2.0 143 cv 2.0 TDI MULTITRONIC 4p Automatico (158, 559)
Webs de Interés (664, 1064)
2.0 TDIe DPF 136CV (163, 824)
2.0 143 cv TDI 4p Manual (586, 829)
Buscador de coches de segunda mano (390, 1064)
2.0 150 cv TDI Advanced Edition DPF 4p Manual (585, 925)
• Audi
★ ★ ★
§ **WHAT TO PRODUCE**
Please pick out every line in the entries above that contains the word "Manual". Treat uppercase and lowercase as different.

§ **THE RESULT**
2.0 143 cv TDI 4p Manual (586, 829)
2.0 150 cv TDI Advanced Edition DPF 4p Manual (585, 925)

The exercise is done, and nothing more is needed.